Allegheny County police charged Landa on Thursday, but online court records don't list an attorney for him and don't make clear when he must appear in court to face charges including arson and causing a catastrophe.
Until Thursday's complaint was filed, investigators hadn't explained how the explosion occurred.
According to the complaint, Landa was distraught following a phone call with his estranged wife, and was also upset about losing custody of his children and his shaky employment status following a stint in rehab. Having attempted suicide by cutting his wrists days before, Landa was inspired to blow up his home after watching either a movie or documentary about the Hindenburg, police wrote.
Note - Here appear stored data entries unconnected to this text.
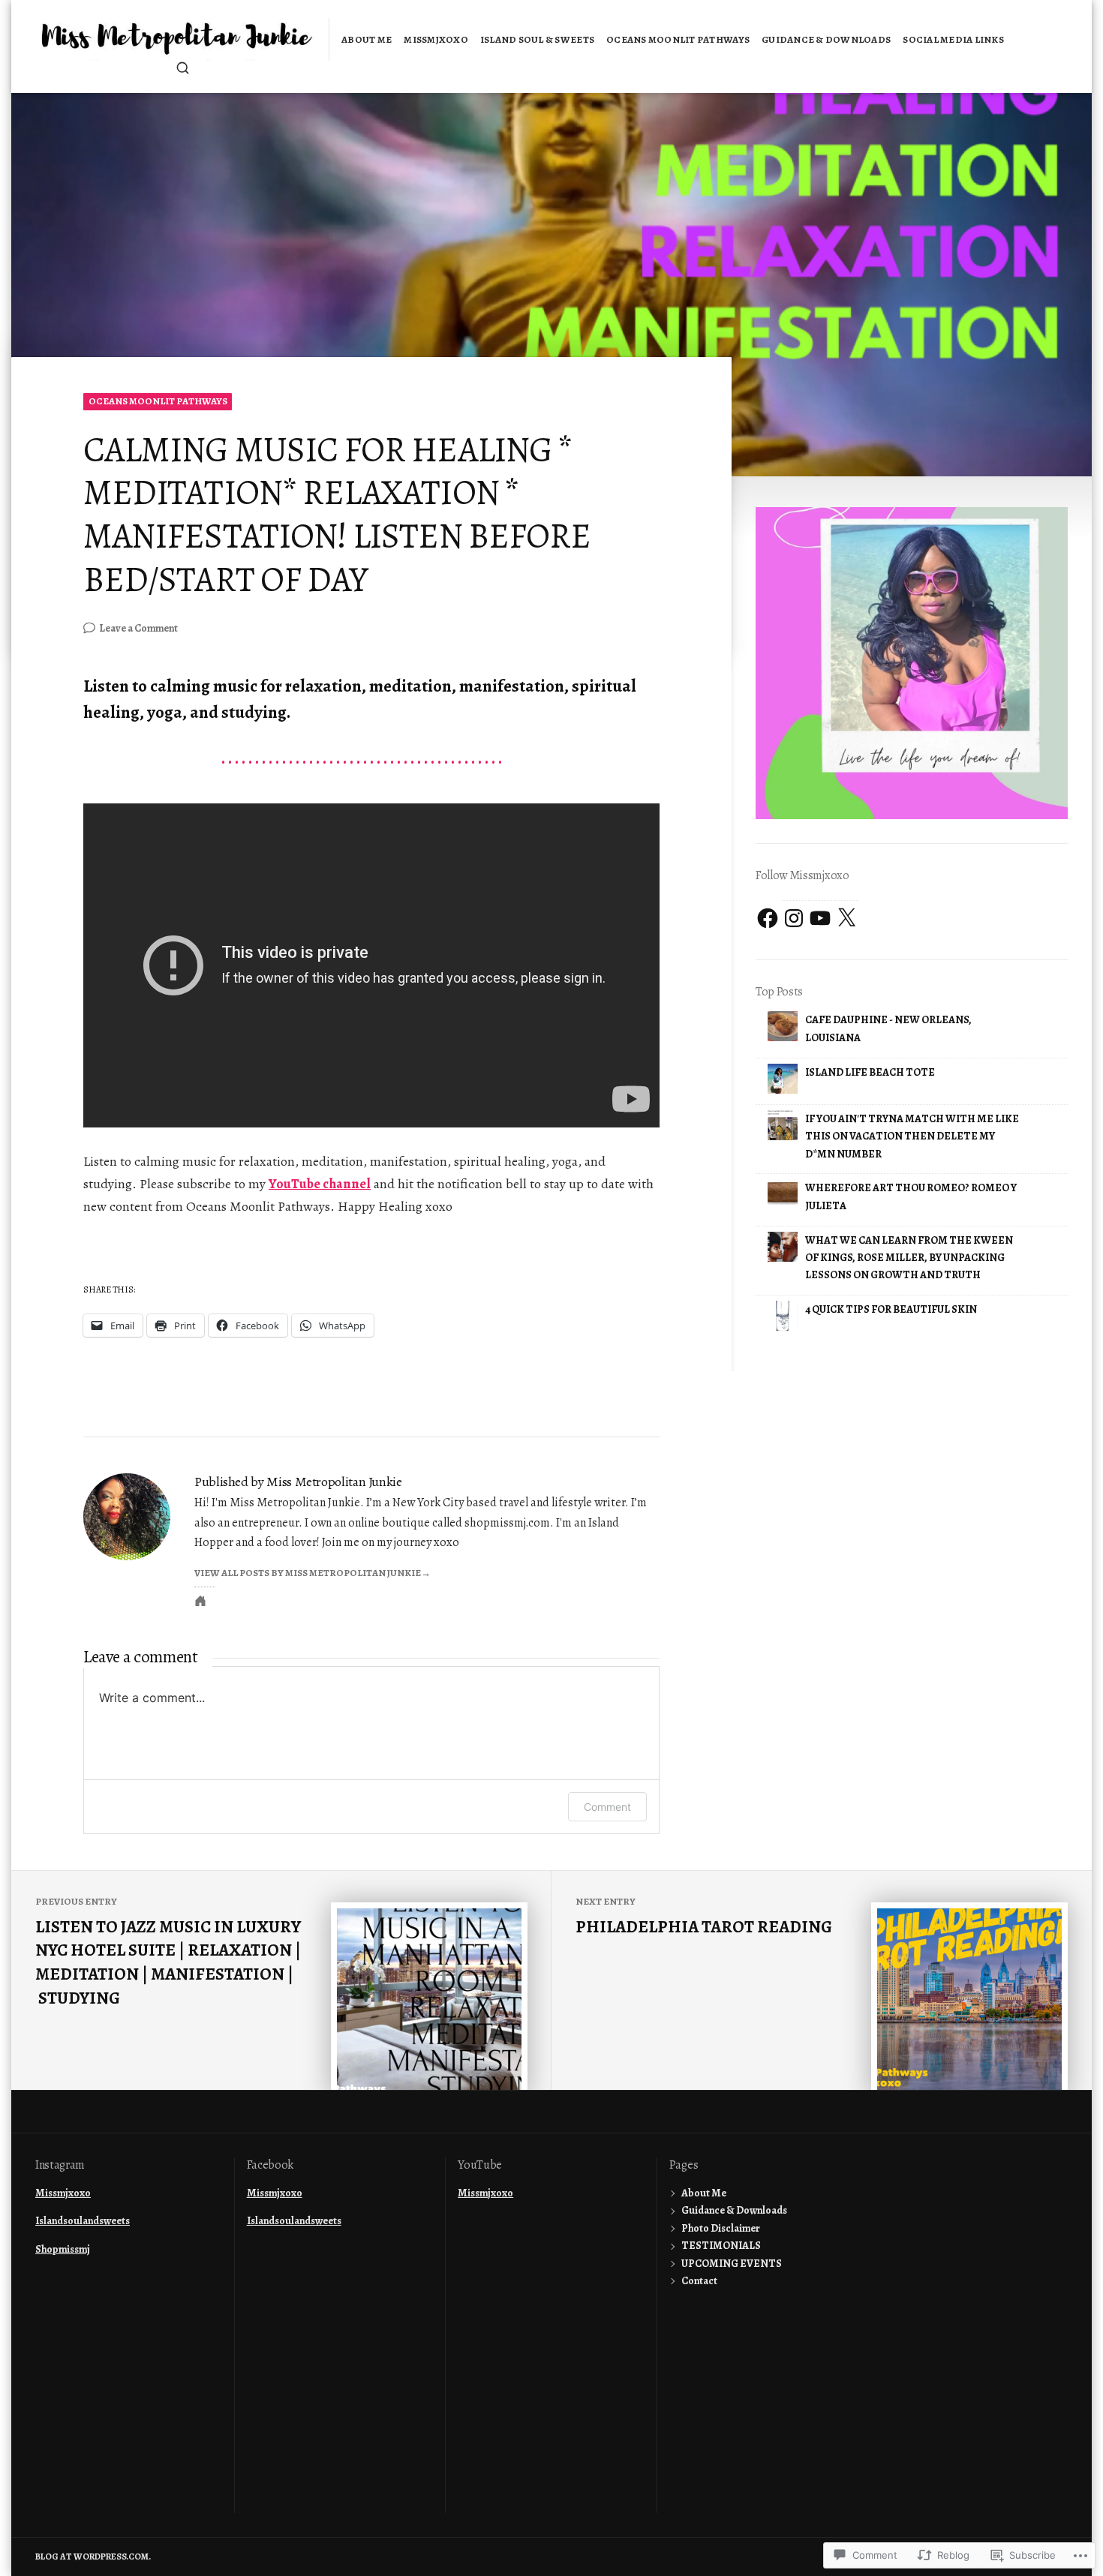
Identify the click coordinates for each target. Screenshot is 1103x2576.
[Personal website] (200, 1601)
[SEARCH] (183, 68)
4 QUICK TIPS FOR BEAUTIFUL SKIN (891, 1309)
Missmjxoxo (436, 39)
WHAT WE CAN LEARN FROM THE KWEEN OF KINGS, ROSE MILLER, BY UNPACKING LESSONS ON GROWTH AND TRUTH (909, 1258)
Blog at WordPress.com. (93, 2556)
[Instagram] (794, 918)
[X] (846, 918)
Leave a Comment (138, 628)
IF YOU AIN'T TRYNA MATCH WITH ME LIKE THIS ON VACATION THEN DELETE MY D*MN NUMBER (912, 1136)
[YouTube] (820, 918)
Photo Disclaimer (720, 2228)
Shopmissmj (62, 2249)
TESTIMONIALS (721, 2245)
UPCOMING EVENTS (731, 2263)
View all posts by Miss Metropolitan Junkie (307, 1572)
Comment (607, 1806)
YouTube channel (320, 1184)
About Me (366, 39)
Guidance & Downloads (826, 39)
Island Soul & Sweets (537, 39)
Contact (699, 2281)
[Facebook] (768, 918)
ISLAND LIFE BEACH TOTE (870, 1072)
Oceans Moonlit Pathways (678, 39)
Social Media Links (953, 39)
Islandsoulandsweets (82, 2221)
The hydrogen-filled zeppelin exploded on May 6, 1937, as it was being moored in Lakehurst, N.J., killing 36 people.
"This gave him the idea to blow up the house," according to the complaint filed by Detective Jason Costanzo.
Landa told investigators he broke a natural gas line to a basement fireplace, turned on a gas valve, and went upstairs to nap, expecting something in the house would eventually ignite the gas. When that didn't happen, Landa woke up a few hours later and, attempting to light a cigarette, ignited the gas and destroyed his home, police said.
Landa was interviewed by police about two weeks after the explosion, according to the complaint.
It wasn't immediately clear if Landa was still being treated in the burn unit at UPMC Mercy hospital or has been released. Online court records show Landa was not in custody, and police didn't immediately return calls on his status.
Police wound up arresting one of Landa's neighbors after finding marijuana plants growing inside in the aftermath of the blast.